In order to prevent the introduction of contraband into prisons, strict rules and procedures are applied regarding incoming mail.3 However, due to the nature of legal mail and the sanctity of the attorney-client relationship, incoming legal mail from a prisoner’s attorney is treated differently and subject to special handling.4 Unlike regular mail, legal mail is ordinarily not read by prison staff and prisoners can typically receive the original documents instead of just copies.5 This difference in treatment between regular mail and legal mail has led to some individuals attempting to smuggle contraband through legal mail.
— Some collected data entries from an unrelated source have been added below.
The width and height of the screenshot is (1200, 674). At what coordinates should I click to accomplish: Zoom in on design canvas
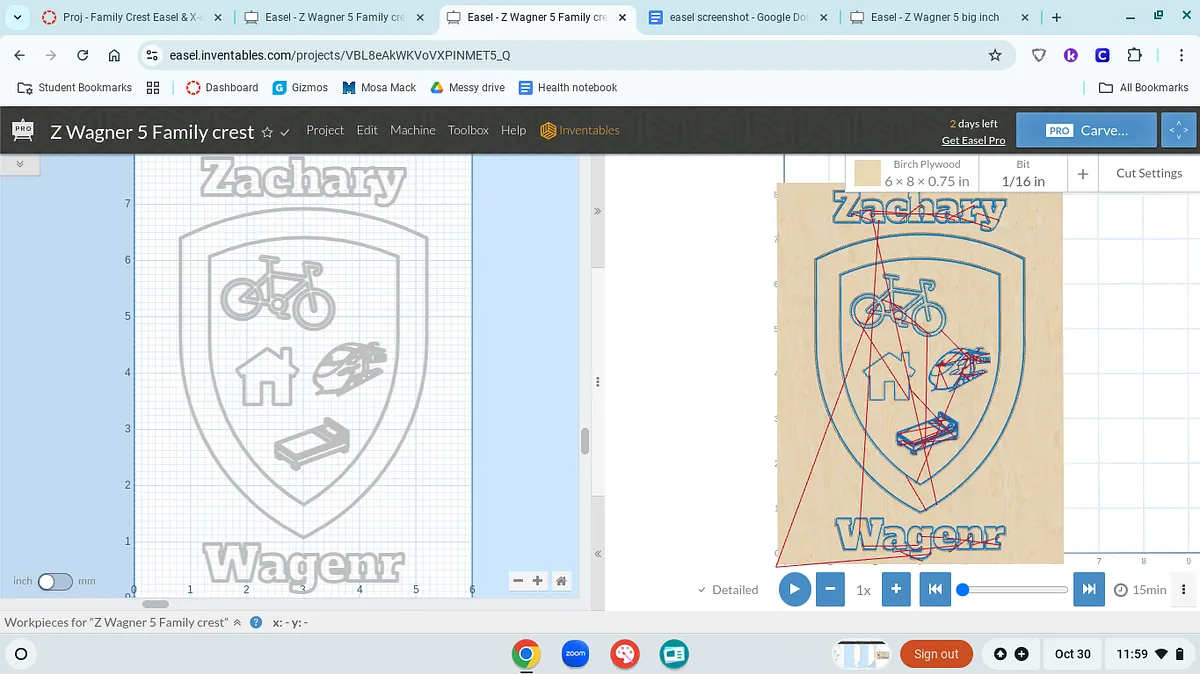[538, 581]
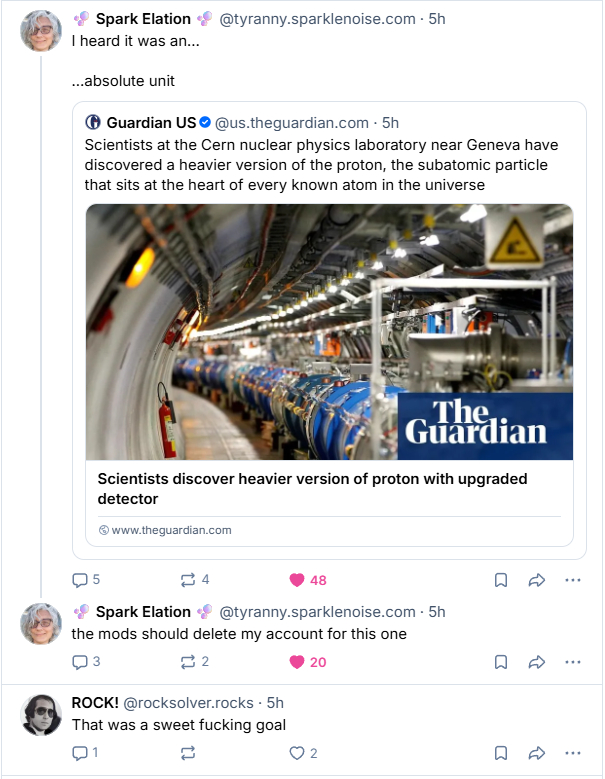Bookmark the absolute unit post
The image size is (605, 779).
(501, 580)
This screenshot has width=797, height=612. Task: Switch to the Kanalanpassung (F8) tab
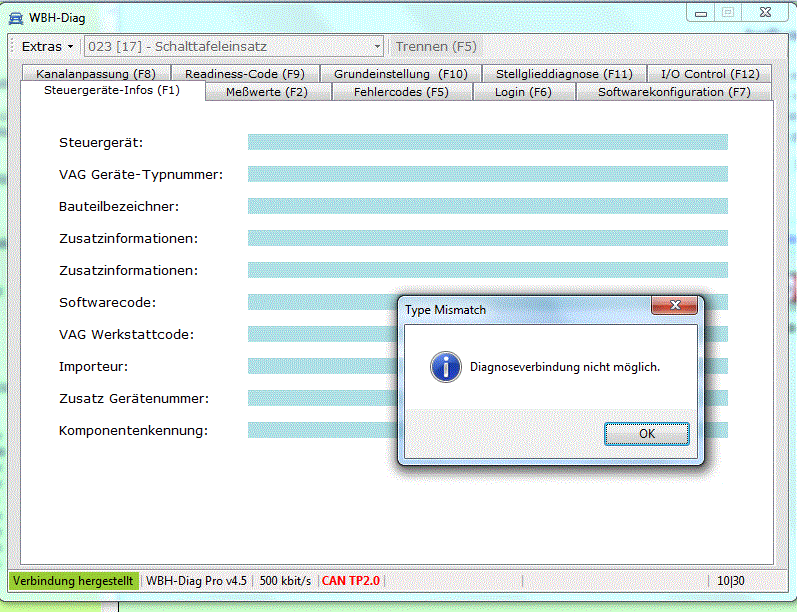(95, 73)
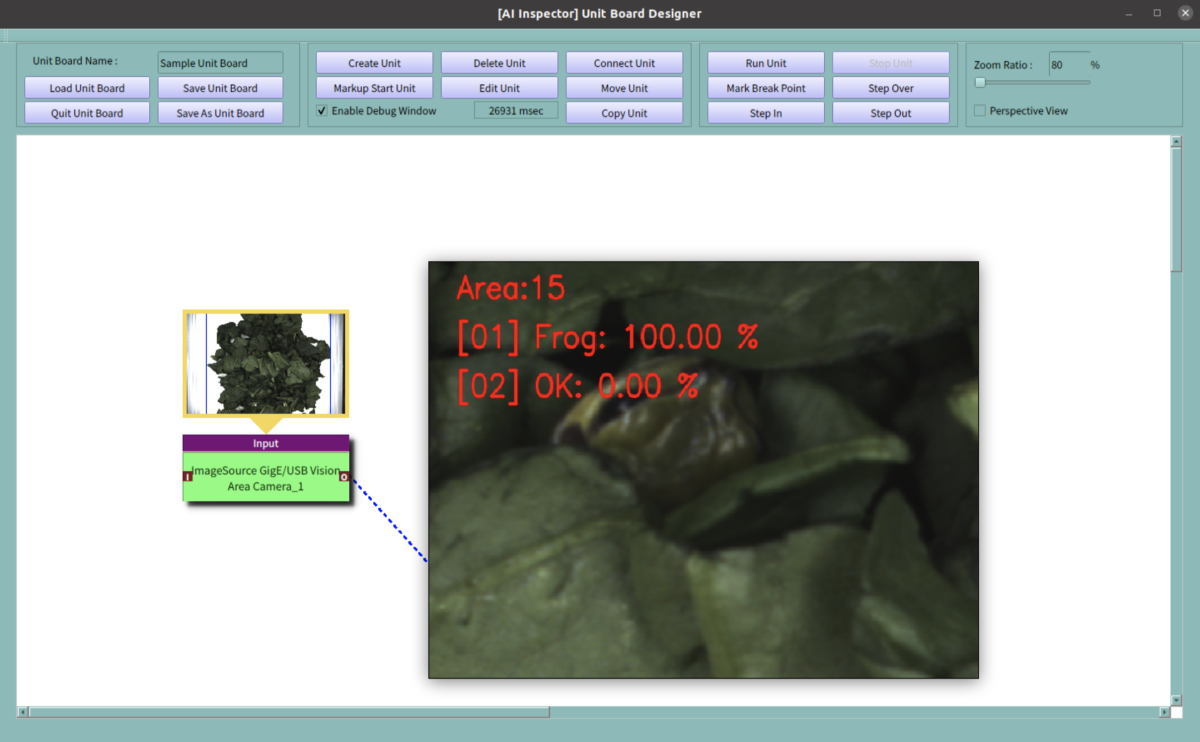Click the purple Input unit header
This screenshot has width=1200, height=742.
[x=266, y=443]
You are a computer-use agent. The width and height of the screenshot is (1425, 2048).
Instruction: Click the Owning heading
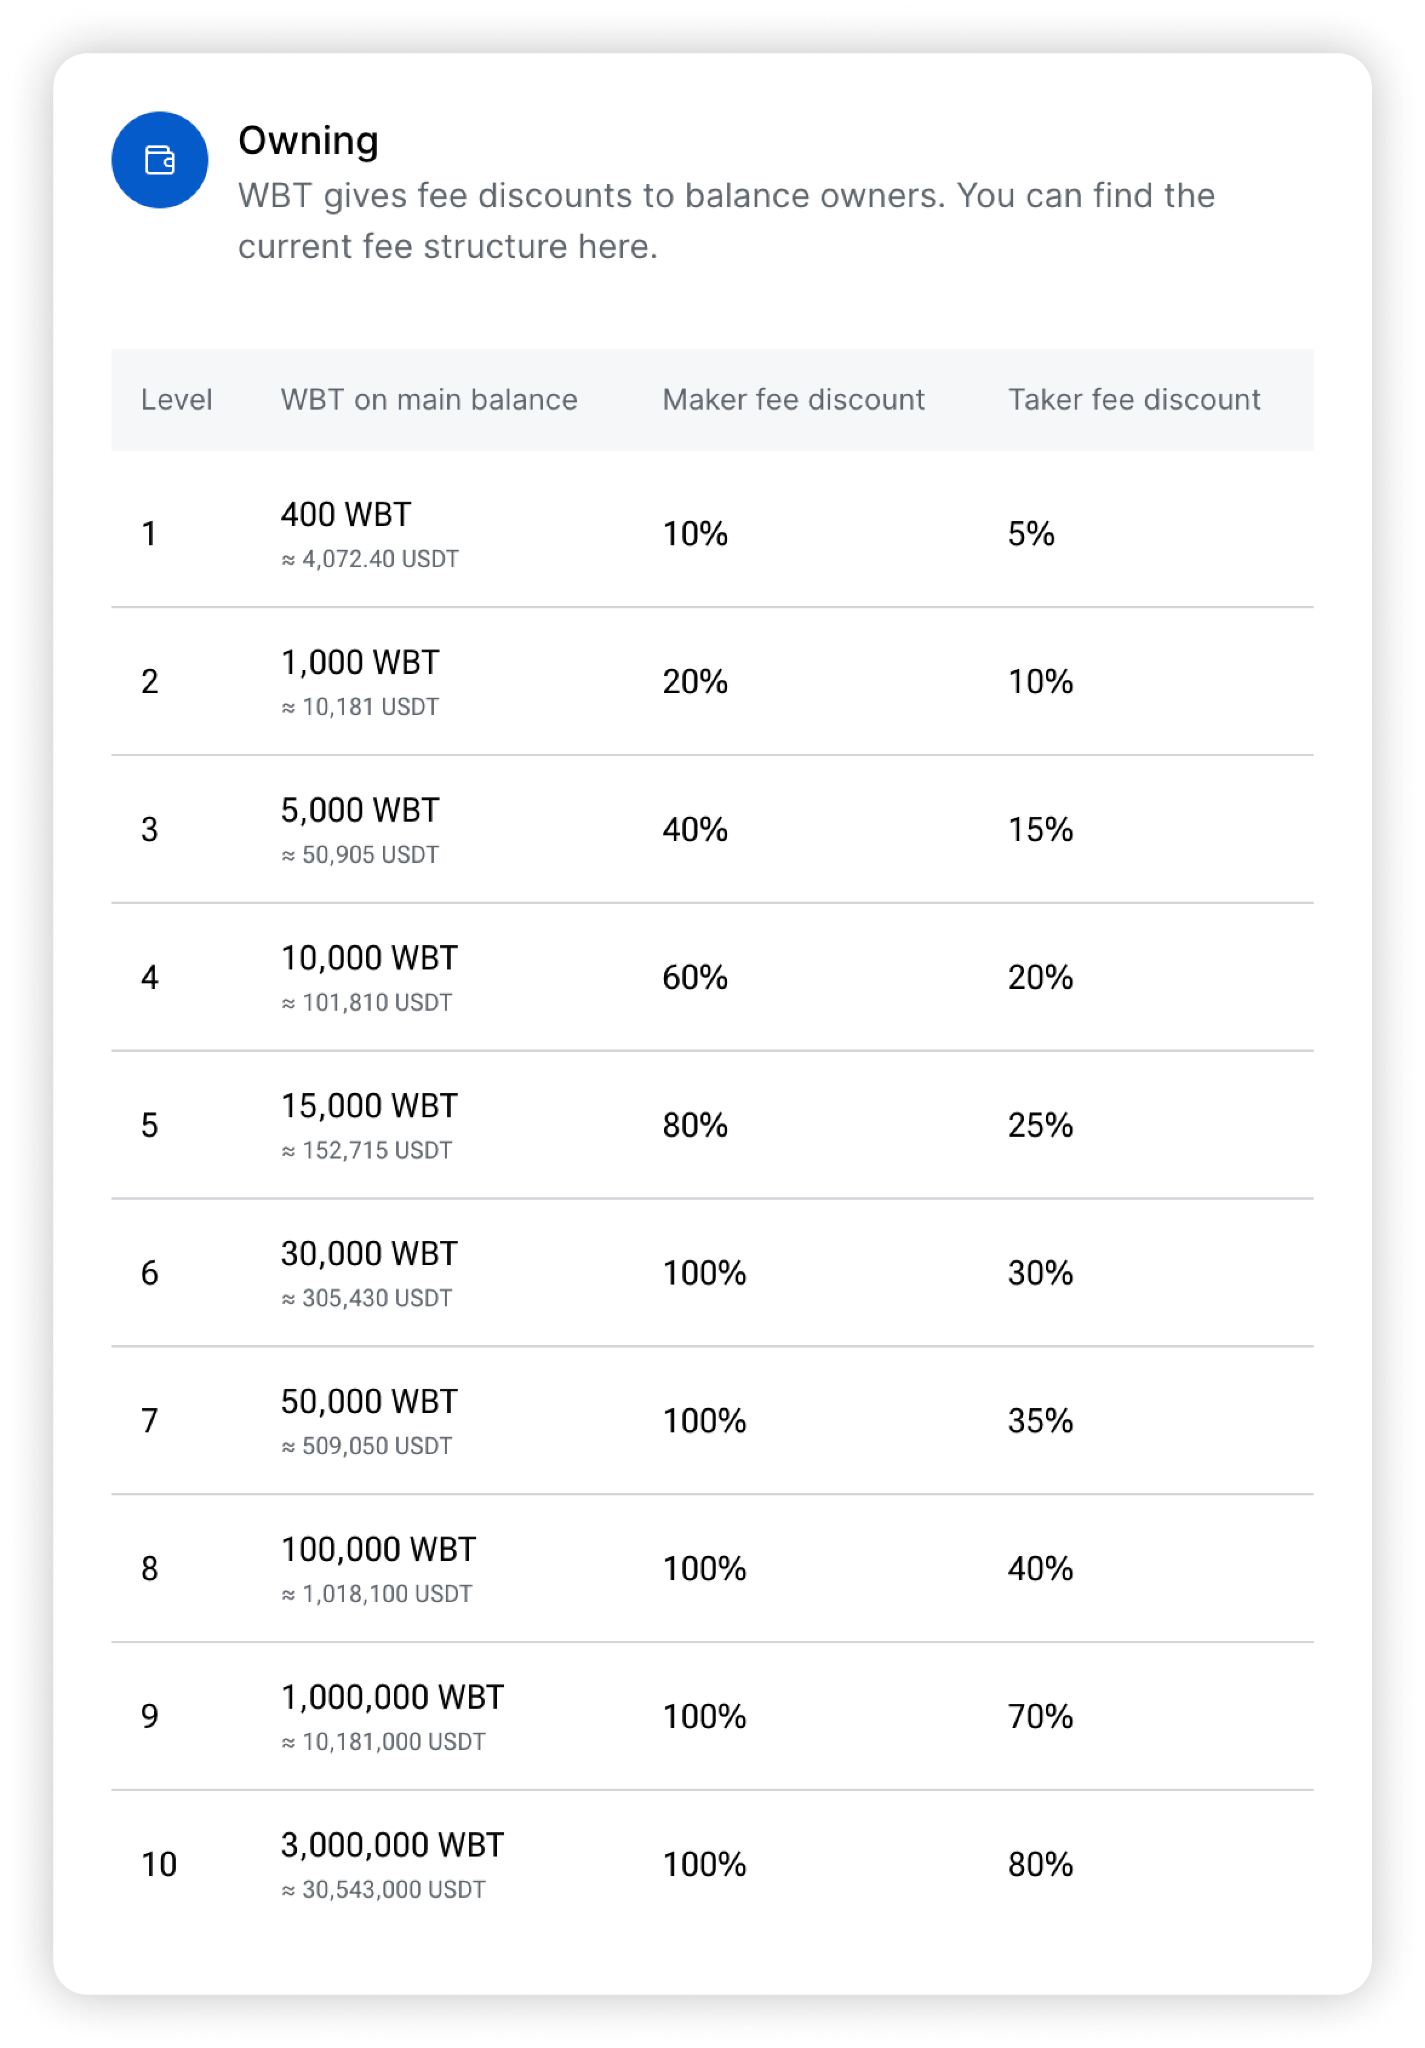pos(308,141)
Often, the attorney is not intentionally trying to smuggle contraband but has instead been given the documents by someone else and unknowingly sends the contraband to prison. It is vital that attorneys be cognizant of attempts to use them as conduits to smuggle contraband and take appropriate measures to avoid any participation in it. Attorneys should also ensure that any document sent as legal mail actually qualifies as legal mail.

Attorneys may face professional discipline, as well as potential criminal charges, for taking part in smuggling contraband into prisons. Other individuals involved, including the incarcerated client, could be exposed to criminal charges. In addition, your client will likely be subject to prison discipline for abusing the legal mail system and/or contraband rules even if the conduct does not result in criminal charges.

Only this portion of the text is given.